If there’s one topic buzzing around social media the past few days it’s the verdict on Me Made May. Did you stay true to your pledge or fall off the wagon? What gaps did you identify in your wardrobe? How about the burnout from daily selfies? For me, the challenge went quite smoothly, actually. The unusually varied temps allowed for me to wear the gammit of my handmade wardrobe comfortably; 61 pieces of it it be exact! Only problem was that a few days into it, I realized that I didn’t exactly feel stylish in the photos I was taking. (p.s. you can read my quote about this in the June issue of Seamwork Magazine
I realized that for the fear of never making anything I don’t love to wear, I’ve been seriously limiting myself in the styles I choose to sew. I tend to be stubborn and fiercely loyal to my ideas. So with practicality standing guard, I shun most trends from the get-go and stick to a few basic (safe) styles I feel suit me best. If I’m honest it has become just plain silly. Recently on the Happier podcast with Gretchen Rubin, they discussed the idea of questioning the sometimes irrational beliefs that limit us, and it really rang true with me.
That said, my sewing goal for the rest of the year is to step outside of my comfort zone and see how I can play around with new trends and adapt them to my current style.
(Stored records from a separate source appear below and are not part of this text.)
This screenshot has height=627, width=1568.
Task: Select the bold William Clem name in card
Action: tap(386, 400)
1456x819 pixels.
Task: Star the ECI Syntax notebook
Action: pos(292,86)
I love a good hack, and since I didn’t even need to buy a new pattern to do it, I started off with a pair of wide legged Ultimate Trousers. I loved the first pair so much, I decided to make a second and share them with you here.
Pattern: Ultimate Trousers by Sew Over It
Fabric: medium-heavyweight linen (blend?) remnant from Michael Levine DTLA; 1 1/2 yards x56” wide
Size: I used my trusty altered pattern pieces that have seen my through 7 iterations of these trousers. From what I recall, they are a 10 at the waist graded to a 12 at the hips. I also changed the crotch curve to a J shape at some point on the advice of Lauren’s post
For reference I am 5’5”; bust 35.5”; waist 28.5“; hip 39.5”
Changes: For the wide leg hack I added 10 inches each to the width of the front and back leg hems and graded out to meet those lines starting just below the hip curve. I think I ended up chopping off 2 inches from the hem for a cropped look. I also used the waist facings to make a narrow waistband and button tab.
Verdict: I love them! The combination of a lighter color + linen fabric does result in some inevitable afternoon bagginess in the bum, but because they’re quite fitted at the waist and hip I dont think it makes them unflattering. Overall I feel super chic in these trousers and picture myself sailing around the Mediterranean in them.